Alors voilà, c'est à sens unique. C'est moi qui vais demander des nouvelles à mes anciens camarades, moi qui propose à mes amies qu'on mange ensemble, je pense à fêter les anniversaires, je suis prête à faire des sacrifices, je suis gentille de nature, mais en retour rien ne vient. Jamais. Ce matin je me suis dit que ça serait peut-être bien que j'arrête de les contacter. S'ils veulent qu'on mange ensemble ils n'ont qu'à me demander. S'ils s'intéressent vraiment à ce que je deviens et ne répondent pas "et toi ?" par automatisme ils n'ont qu'à me contacter. Ils ne vont pas me faire croire que c'est dur dans le monde d'aujourd'hui... Seulement voilà, après m'être dit tout ça je me suis dit que je voudrais bien savoir ce qu'est devenu un camarade de lycée. Je sais, c'est ridicule, j'ai la force mentale d'une huître (et c'est insulter les huîtres, heureusement qu'elles ne lisent pas le français) (enfin j'espère).

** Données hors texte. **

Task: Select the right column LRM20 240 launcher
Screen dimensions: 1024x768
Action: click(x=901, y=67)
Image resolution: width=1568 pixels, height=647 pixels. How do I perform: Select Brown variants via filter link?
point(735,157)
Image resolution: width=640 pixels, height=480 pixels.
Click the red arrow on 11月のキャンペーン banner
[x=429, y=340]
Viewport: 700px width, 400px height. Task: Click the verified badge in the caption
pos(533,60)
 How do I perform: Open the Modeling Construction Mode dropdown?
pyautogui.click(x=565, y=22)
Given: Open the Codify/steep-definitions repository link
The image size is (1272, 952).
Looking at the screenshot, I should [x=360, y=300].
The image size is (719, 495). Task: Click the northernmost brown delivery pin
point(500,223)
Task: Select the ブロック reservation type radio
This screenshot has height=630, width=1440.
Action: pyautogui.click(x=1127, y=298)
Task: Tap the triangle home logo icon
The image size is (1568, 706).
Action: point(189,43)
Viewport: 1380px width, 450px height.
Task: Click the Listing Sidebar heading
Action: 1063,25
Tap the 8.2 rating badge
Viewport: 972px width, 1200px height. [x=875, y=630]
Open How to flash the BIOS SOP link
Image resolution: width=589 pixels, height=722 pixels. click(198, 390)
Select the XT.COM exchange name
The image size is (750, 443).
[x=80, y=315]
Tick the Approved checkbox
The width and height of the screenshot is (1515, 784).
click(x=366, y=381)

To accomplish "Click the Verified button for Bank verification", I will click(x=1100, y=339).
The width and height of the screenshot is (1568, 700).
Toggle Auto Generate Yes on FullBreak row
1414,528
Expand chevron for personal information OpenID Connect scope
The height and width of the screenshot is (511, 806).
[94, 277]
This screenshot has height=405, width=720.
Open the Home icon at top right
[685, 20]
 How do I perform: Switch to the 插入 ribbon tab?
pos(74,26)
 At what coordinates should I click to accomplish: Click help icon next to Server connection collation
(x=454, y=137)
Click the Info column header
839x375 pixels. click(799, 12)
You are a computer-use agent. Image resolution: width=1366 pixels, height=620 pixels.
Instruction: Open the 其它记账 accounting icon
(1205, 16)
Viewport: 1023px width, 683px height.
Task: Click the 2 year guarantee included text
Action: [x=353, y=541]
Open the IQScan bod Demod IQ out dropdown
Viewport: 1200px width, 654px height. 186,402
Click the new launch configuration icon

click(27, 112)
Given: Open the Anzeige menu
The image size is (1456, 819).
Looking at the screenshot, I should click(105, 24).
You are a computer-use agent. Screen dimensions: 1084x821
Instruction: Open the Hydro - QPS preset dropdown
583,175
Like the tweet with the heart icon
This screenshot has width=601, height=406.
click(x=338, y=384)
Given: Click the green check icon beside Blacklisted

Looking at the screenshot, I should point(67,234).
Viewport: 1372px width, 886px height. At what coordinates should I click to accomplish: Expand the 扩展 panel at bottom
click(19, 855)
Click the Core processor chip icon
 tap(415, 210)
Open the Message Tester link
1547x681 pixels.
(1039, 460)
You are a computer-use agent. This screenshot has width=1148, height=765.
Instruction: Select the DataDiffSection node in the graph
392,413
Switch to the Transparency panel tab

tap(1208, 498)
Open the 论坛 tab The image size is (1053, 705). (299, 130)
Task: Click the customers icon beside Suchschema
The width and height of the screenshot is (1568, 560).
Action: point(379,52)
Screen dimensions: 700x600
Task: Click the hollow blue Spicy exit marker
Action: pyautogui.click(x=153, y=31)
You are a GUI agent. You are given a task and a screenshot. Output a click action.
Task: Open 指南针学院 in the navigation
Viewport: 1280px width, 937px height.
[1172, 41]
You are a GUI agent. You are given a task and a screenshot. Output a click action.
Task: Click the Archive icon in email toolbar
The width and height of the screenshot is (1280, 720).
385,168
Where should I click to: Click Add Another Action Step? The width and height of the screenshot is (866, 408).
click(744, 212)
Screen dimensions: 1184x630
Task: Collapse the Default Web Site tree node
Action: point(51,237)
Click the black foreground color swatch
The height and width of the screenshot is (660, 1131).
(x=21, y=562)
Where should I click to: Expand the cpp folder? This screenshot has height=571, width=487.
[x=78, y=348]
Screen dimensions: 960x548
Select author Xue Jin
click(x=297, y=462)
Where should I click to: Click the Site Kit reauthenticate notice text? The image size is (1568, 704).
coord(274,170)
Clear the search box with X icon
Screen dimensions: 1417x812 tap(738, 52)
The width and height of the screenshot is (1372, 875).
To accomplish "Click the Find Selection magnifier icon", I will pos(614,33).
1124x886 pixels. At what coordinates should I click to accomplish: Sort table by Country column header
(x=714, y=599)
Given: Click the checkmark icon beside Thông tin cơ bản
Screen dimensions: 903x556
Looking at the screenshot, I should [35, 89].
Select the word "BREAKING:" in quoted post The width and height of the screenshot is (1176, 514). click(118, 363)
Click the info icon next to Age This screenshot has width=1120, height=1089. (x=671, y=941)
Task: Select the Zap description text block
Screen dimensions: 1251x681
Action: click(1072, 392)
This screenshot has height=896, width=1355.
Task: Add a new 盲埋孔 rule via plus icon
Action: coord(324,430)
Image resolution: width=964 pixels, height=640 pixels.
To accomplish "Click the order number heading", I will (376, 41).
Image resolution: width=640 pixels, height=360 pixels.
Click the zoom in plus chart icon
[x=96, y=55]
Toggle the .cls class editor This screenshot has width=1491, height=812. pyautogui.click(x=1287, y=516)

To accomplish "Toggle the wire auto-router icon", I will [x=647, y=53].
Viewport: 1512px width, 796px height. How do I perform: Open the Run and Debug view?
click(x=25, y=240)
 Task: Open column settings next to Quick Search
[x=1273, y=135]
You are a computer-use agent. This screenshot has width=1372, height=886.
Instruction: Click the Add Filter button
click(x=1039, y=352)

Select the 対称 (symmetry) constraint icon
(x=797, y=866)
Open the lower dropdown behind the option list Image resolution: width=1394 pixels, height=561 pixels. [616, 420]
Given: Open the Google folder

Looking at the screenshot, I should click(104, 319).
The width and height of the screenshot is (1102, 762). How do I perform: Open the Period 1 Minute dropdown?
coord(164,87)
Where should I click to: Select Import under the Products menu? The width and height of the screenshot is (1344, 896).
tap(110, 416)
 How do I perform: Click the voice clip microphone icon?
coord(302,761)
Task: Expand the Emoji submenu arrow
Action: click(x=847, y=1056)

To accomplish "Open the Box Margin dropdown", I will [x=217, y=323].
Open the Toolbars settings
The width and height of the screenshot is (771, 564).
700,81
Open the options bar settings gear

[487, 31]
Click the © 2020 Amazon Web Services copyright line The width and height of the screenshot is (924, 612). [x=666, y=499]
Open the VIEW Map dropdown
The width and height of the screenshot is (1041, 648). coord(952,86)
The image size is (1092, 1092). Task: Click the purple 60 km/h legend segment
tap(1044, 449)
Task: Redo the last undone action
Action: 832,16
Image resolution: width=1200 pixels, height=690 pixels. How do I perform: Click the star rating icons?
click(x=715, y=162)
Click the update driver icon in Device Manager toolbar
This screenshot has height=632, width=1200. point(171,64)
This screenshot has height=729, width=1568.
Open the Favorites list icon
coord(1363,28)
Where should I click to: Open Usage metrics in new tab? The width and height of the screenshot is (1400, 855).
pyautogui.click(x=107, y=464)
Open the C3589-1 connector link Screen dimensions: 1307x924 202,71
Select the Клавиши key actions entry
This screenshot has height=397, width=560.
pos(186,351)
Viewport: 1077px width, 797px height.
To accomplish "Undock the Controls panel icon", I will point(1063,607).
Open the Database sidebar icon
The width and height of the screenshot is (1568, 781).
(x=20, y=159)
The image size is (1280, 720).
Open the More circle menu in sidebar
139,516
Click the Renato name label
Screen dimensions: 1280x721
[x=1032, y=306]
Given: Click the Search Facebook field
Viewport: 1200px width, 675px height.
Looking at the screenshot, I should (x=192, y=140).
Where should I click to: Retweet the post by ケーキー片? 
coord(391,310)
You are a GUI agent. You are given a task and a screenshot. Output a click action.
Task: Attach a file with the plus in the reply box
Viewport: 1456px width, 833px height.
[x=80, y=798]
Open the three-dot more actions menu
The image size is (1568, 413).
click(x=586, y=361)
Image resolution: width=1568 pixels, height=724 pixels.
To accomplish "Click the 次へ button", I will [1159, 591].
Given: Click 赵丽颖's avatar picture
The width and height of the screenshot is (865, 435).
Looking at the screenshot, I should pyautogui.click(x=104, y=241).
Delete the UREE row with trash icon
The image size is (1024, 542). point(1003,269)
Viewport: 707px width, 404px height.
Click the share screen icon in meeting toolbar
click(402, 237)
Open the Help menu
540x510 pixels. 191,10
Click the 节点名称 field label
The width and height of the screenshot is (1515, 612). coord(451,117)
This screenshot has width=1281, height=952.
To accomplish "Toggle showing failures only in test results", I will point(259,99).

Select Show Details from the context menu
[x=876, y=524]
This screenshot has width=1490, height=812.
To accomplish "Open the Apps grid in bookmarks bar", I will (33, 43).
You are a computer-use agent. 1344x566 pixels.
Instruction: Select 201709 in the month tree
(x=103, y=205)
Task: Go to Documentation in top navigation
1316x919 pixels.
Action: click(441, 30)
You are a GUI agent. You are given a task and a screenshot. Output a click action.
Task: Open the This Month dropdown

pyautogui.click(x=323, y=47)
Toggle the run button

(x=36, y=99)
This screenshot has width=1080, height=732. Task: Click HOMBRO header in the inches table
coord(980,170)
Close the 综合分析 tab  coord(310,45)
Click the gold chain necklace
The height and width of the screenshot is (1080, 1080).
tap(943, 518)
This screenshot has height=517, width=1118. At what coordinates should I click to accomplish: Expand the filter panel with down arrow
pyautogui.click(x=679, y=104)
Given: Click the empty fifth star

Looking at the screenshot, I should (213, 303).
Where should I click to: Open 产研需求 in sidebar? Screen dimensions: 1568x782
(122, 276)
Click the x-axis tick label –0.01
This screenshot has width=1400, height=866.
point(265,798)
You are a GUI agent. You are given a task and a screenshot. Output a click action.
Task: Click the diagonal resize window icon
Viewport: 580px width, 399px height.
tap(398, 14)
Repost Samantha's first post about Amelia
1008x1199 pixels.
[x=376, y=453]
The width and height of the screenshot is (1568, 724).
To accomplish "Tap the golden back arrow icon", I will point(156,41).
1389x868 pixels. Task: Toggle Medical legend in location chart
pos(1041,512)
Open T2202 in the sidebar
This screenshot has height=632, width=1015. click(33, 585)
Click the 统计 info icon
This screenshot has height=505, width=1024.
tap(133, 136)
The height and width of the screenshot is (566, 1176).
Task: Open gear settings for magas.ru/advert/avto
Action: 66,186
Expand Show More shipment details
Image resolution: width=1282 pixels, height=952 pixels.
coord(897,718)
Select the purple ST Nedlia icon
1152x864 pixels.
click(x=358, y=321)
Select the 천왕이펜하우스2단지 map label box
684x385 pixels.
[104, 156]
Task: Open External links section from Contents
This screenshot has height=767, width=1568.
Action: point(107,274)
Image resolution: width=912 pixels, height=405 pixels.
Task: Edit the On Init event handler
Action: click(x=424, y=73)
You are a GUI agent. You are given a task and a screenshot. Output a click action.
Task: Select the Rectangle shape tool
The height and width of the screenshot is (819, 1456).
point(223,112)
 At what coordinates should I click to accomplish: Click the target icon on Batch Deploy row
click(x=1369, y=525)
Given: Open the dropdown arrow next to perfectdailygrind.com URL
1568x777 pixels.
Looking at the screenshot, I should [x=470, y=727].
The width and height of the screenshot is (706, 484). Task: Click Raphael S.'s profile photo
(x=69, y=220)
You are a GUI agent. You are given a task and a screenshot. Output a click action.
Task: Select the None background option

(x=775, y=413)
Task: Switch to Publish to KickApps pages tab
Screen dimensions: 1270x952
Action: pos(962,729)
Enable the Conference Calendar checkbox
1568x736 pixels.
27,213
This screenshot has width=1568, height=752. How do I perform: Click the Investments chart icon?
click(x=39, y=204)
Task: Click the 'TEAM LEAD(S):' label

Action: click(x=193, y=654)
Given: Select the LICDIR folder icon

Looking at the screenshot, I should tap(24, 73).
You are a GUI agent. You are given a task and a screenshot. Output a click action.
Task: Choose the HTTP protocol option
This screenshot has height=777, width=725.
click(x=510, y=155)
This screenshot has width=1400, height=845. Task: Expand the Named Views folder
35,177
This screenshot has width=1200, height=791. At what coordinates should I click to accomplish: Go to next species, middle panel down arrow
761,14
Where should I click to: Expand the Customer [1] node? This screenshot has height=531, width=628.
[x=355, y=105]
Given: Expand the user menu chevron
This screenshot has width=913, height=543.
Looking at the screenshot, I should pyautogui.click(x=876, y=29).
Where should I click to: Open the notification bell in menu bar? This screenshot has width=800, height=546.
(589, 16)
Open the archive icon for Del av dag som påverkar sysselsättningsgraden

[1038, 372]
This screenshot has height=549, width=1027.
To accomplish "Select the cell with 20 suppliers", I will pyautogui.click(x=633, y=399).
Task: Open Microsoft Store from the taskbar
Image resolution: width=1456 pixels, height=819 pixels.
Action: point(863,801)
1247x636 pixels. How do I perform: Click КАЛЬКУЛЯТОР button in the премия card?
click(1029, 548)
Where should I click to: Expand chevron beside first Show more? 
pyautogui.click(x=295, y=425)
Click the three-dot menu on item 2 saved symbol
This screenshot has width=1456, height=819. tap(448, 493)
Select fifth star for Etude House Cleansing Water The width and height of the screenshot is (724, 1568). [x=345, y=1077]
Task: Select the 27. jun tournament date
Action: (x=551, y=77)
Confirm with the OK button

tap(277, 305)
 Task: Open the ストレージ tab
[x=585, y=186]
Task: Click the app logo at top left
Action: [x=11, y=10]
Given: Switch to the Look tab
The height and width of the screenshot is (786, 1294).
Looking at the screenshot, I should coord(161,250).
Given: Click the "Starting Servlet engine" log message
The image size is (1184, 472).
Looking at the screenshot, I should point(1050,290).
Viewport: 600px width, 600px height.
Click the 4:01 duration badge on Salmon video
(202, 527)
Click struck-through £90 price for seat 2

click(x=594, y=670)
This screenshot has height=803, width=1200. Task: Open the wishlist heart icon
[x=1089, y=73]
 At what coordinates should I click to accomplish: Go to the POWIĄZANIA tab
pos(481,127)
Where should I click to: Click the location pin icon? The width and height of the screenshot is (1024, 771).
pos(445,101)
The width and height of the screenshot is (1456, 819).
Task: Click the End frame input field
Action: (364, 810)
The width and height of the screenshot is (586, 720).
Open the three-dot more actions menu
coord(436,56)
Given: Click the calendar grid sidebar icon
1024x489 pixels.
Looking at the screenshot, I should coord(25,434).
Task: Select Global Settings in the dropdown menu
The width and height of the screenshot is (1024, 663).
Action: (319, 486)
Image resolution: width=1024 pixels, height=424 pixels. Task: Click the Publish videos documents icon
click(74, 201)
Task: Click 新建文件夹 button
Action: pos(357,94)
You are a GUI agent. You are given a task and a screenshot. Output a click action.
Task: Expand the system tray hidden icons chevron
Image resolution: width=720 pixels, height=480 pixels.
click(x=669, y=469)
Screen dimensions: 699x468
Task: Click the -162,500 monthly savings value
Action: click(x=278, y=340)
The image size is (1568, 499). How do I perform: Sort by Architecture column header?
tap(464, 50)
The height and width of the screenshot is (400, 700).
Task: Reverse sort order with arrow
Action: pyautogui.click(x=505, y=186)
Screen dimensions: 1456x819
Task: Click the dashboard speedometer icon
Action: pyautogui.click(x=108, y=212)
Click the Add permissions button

Je sais que c'est de ma faute (au moins en partie), je suis plutôt distante, assez solitaire de nature, pas à l'aise quand il y a plus de cinq ou six personnes autour de moi _ je me mets en mode spectateur et je regarde, je participe peu _ je ne me confie pas, je ne vais pas me prendre des cuites à trois heures du matin, je suis raisonnable et je me couche tôt en semaine (mon Dieu, le jour où je me déciderai à appeler un psy il va bien se marrer avec moi !), mais d'un autre côté n'est-on pas censé prendre les gens comme ils sont ou pas les prendre du tout ? Je veux dire... j'ai des défauts (à ce niveau-là on peut parler de handicap social plus que de défauts d'ailleurs), mais j'ai aussi des qualités... Donc je crois que je vais m'efforcer de ne rien demander à personne. S'ils veulent manger avec moi, ils me demandent... Je risque de ne pas manger avec eux souvent, du coup x) Tant pis. J'ai jamais eu de chance en amitié de toute façon.